In questa terza parte in realtà si narra anche di un momento di sosta dall’insostenibile e insensato lavoro, che è l’unico mantra che guida la vita di questi ragazzi molto malinconici o forse solo stanchissimi: è arrivato il periodo del Capodanno cinese, una festa sentita, da trascorrere, per chi ci riesce (molti non hanno neanche i soldi dei biglietti del treno) tornando per qualche giorno al paese d’origine a trovare i familiari. Alcuni giovani vengono seguiti nell’estenuante viaggio di ritorno a casa nello Yunnan, attraverso treni sovraffollati, poi camioncini che percorrono impervie strade fangose e ghiacciate inerpicandosi in montagna. Oppure altri tornano in cittadine sulle rive del fiume Yangtze. Anche la realtà dei villaggi è impietosa: scarsità di cibo, freddo, condizioni igieniche precarie, abitazioni fatiscenti e tanto da fare anche lì. Un evanescente velo di leggerezza ed allegria la da’ il festeggiamento del capodanno e un matrimonio tra freddo e fango, con petardi e fuochi d’artificio. Il documentario esalta anche il contrasto tra gli interni claustrofobici e gli ampi spazi esterni: le case sono sempre aperte, quando si può si sta fuori. Non importa se è freddo, non importa che gli altri vedano: prevale ancora il senso di comunità.

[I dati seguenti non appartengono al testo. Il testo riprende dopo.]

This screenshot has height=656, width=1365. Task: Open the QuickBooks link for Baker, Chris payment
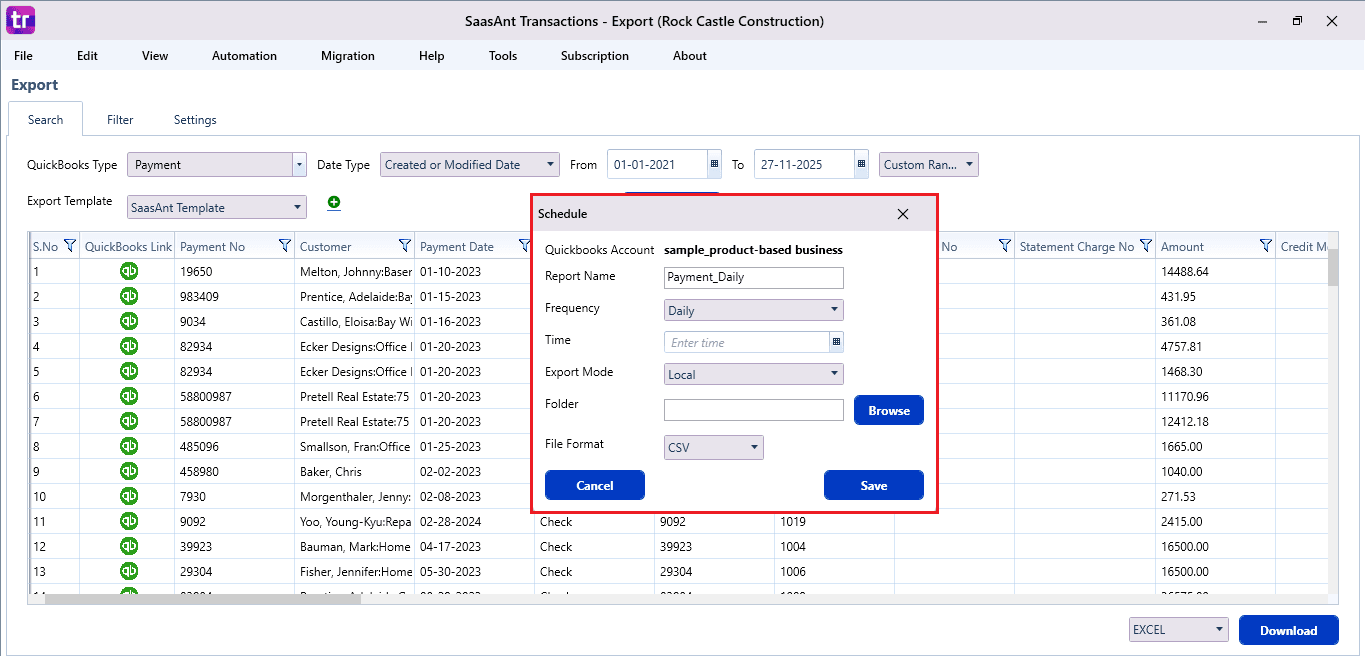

Un film complesso e affascinante, composto di tanti tasselli di vita che rappresentano un quadro dei proletari della Cina contemporanea. Un affresco necessario anche se forse non alla portata di tutti, a cui dare attenzione quando arriverà nelle sale grazie a Lucky Red. La coproduzione è internazionale, Francia, Lussemburgo, Paesi Bassi, non cinese. Ma verrà mai distribuito in Cina?

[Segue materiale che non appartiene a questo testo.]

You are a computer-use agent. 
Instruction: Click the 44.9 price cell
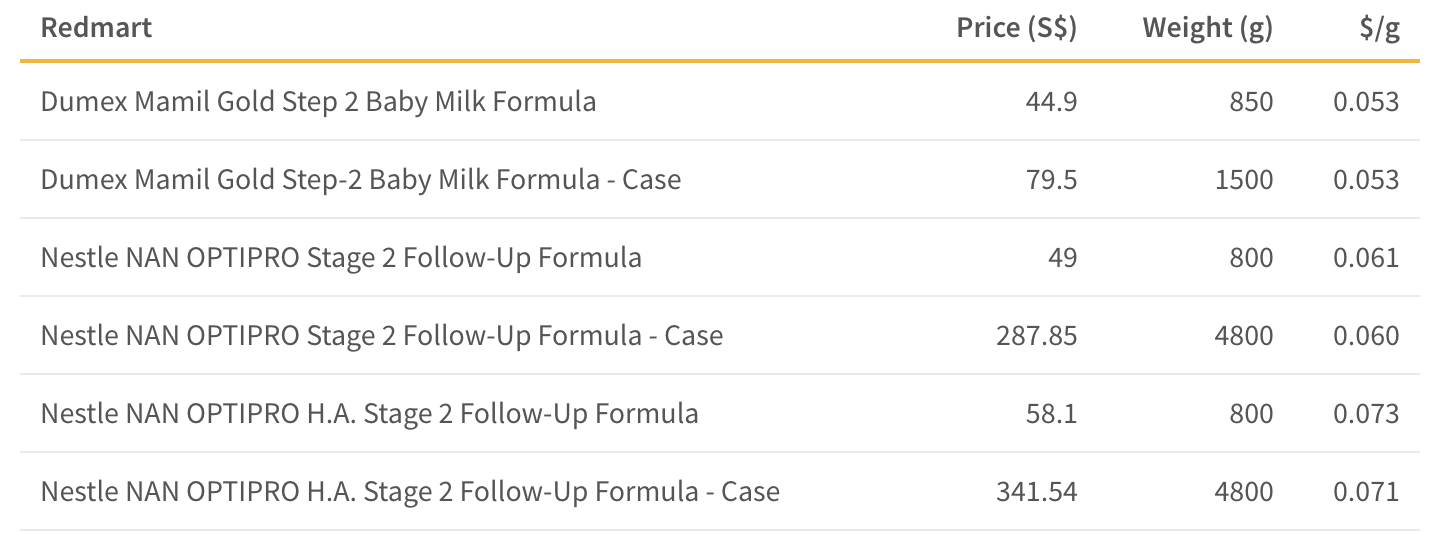pos(1051,102)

Infine l’ultimo film proiettato quest’anno nella sezione principale del concorso cinematografico: “Kjærlighet (Love)”, film norvegese dell’autore Dag Johan Haugerud. Si parla di amore libero, quasi una stereotipo per i paesi scandinavi. Una visione opposta a quella della storia georgiana.

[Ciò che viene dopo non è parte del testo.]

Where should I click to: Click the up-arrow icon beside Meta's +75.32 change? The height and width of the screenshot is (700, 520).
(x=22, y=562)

Marianne, una dottoressa pragmatica, e Tor, un infermiere compassionevole, stanno entrambi evitando le relazioni convenzionali. Una sera, dopo un appuntamento al buio, Marianne incontra Tor sul traghetto. Tor, che spesso passa lì la notte in cerca di incontri fortuiti con altri uomini, le racconta di esperienze di intimità spontanea e di importanti conversazioni. Incuriosita da questa prospettiva, Marianne inizia a mettere in discussione le norme sociali e si chiede se tale intimità casuale possa essere un’opzione anche per lei. La pellicola fa parte di una trilogia che ha già visto “Sex” (passato a Berlino, sempre quest’anno), “Dreams” (che forse andrà a Toronto), e appunto “Love”, che nell’insieme danno l’idea di un modo di pensare libero dalle convenzioni, pur restando inalterati i problemi che accompagnano i nostri comportamenti. Dalla critica giudizi contrastanti: per alcuni una storia verbosa e troppo concettuale sul sesso, per altri se pure molto dialogata, riesce a mantenersi leggera e profonda parlando di nascita di rapporti, incertezza del futuro, desidero e piacere sessuale oltre al bisogno di amore.